A Baptist minister and educational leader, Henry L. Graves attended the University of North Carolina and taught math at Wake Forest. He served as a delegate to the organizational meeting of the Southern Baptist Convention in Augusta, Georgia, in 1845. Though he had been named president of Baylor University the previous year, Graves assumed his responsibilities in January 1847.
He immediately began expanding the curriculum beyond the preparatory studies that had formed the basic program of study since the University had opened in May 1846 under Henry F. Gillett. Although successful to some degree, Graves' attempts to significantly strengthen and enlarge Baylor were plagued by a lack of funds and facilities. By his second year, the trustees owed him $1,200 in back salary and were having great difficulty in paying other bills. In spite of a shortage of capital, Graves' courage and vision appeared undaunted-at least at first.
Over the next few years, he instituted a department of mathematics and classics, added lectures in law, and employed a full-time fund raiser-all the while directing all University operations, pastoring the Independence Baptist Church, serving as an officer of the Union Baptist Association, and providing vital leadership to the Baptist State Convention that he helped organize in 1848.
Graves and Gillett undoubtedly brought prestige to the school during its early years as both were able educators and were well respected by the religious and educational leaders of the state. Thus, it was a great surprise to the trustees, as well as the Convention delegates who were meeting at Independence in June 1851, when Graves submitted his resignation. Though he claimed poor health, most people believed he was leaving because of the hardship of running the school, especially with the mounting unpaid bills.
Graves' decision may also have been influenced by the resignation of four of the original trustees and the death of another-William M. Tryon-as well as the resignation of Gillett due to personal hardships. Even so, Graves' final year had been one of his best. Among the highlights was the erection of the school's first solid masonry building, later named in his honor.
At the candlelight session of the Convention on the eve of Graves' resignation, the assembled delegates contributed an endowment fund of more than $5,000. It was the first real outpouring of support from the Baptist denomination for the University. Had Graves received that kind of financial backing earlier, he might have remained at the helm of the institution, perhaps changing Baylor's entire history.

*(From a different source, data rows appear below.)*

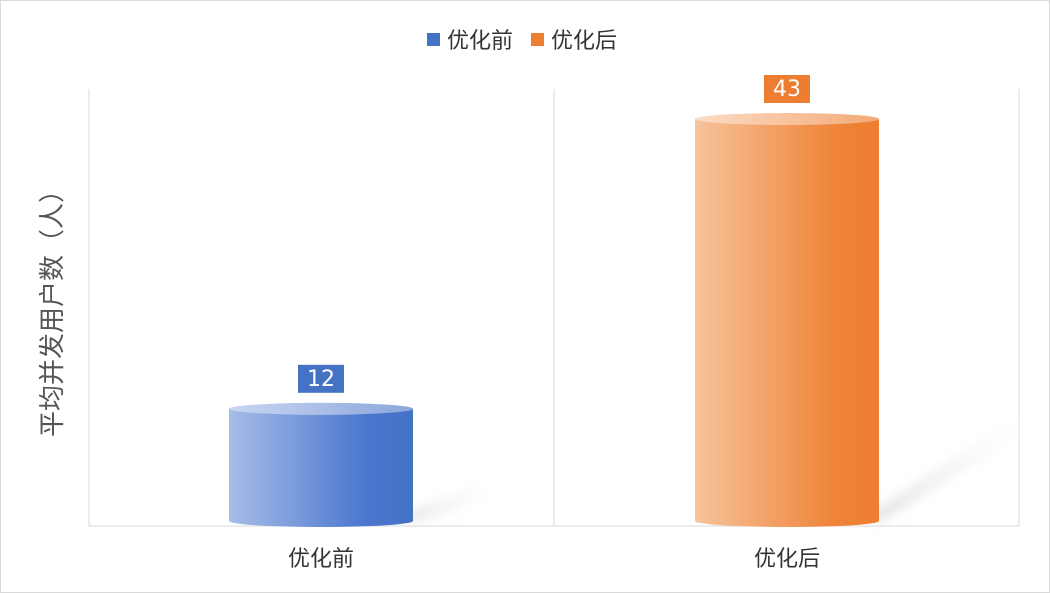 This screenshot has width=1050, height=593. What do you see at coordinates (321, 408) in the screenshot?
I see `bar-top-before` at bounding box center [321, 408].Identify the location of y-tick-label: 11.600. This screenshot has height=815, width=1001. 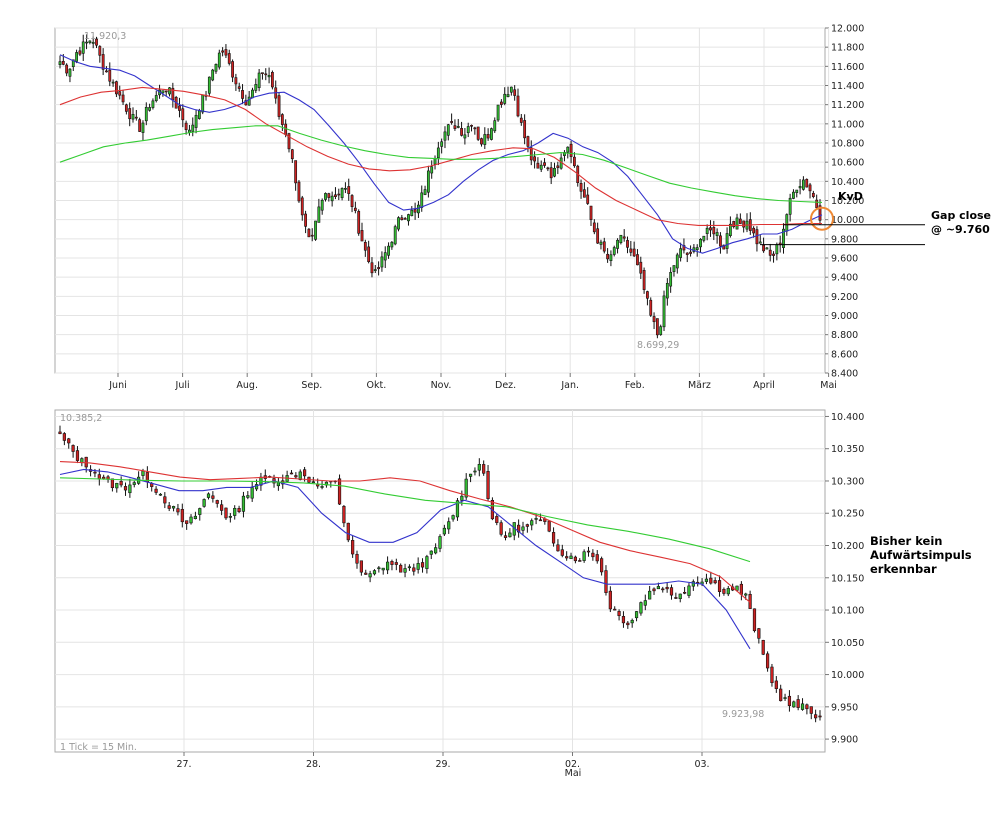
(848, 68).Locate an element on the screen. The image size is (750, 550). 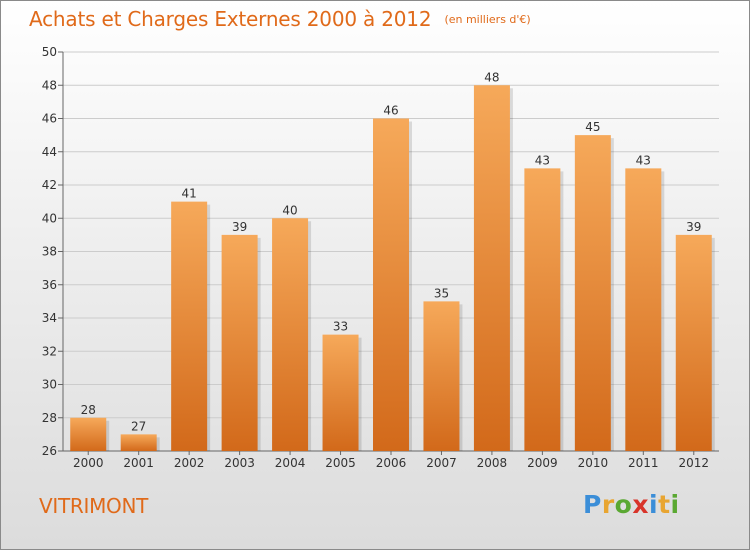
x-tick-label: 2009 is located at coordinates (542, 463).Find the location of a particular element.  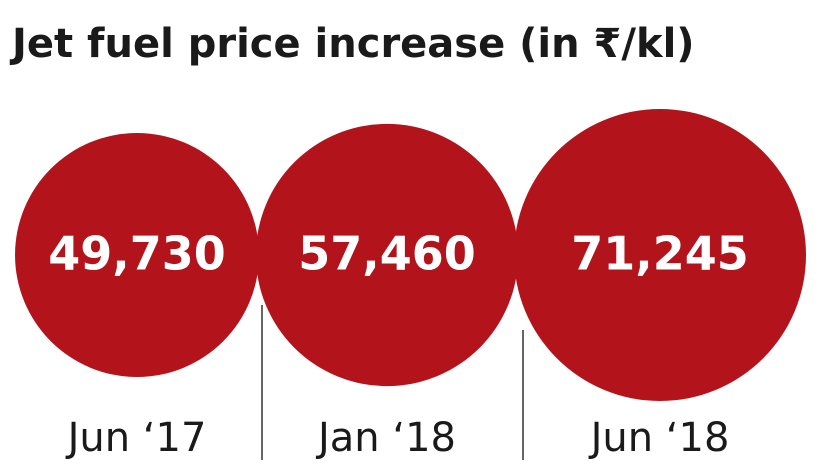

value-label: 57,460 is located at coordinates (387, 254).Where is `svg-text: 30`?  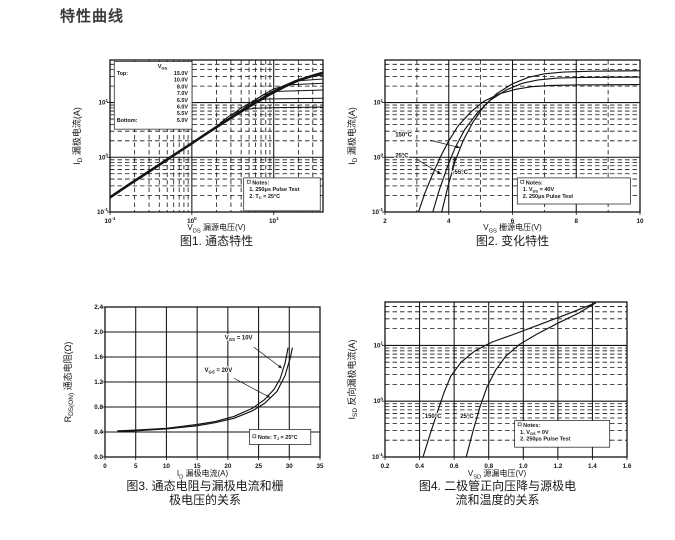 svg-text: 30 is located at coordinates (290, 466).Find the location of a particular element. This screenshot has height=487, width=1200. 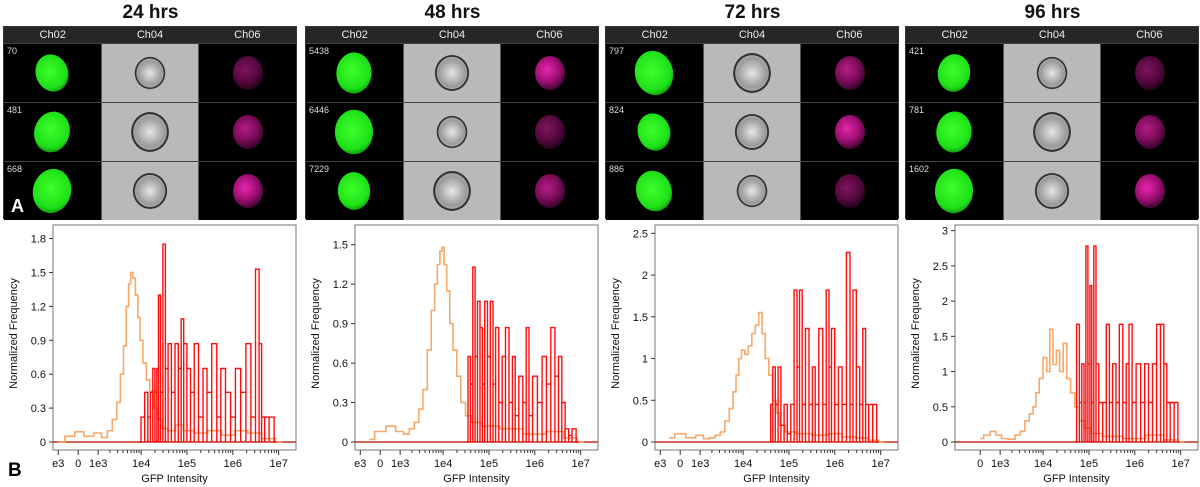

ch02-image: 797 is located at coordinates (654, 73).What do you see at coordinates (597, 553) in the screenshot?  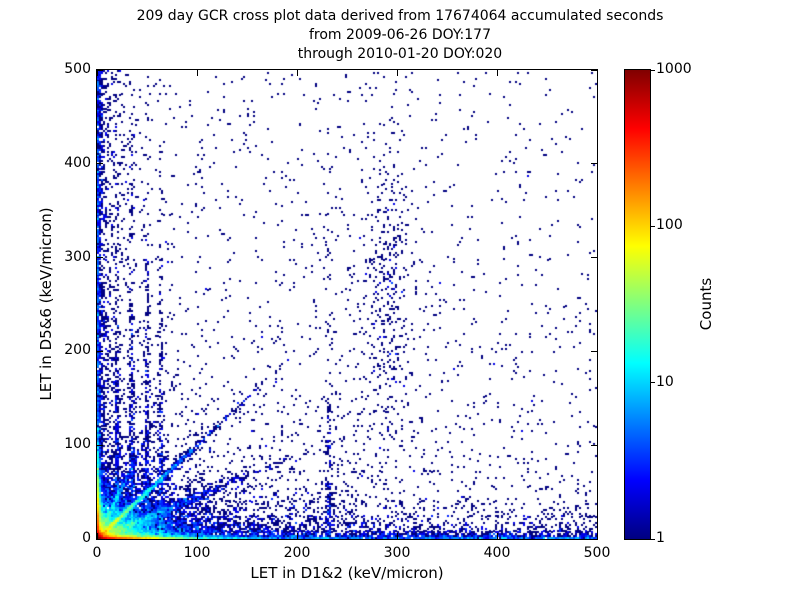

Graves was born on February 22, 1813, in Yanceyville, North Carolina, and in 1836 married a distant cousin and relative of Margaret Lea Houston, Rebecca Williams Graves. They had four daughters and two sons-Mary Ann, Bettie, and Charles prior to moving to Texas, and Ophelia Florine while in Independence. Rebecca died in 1865, and he married widow Myra Lusk Crumpler in 1872. Graves died on November 4, 1881, in Brenham, and is buried there.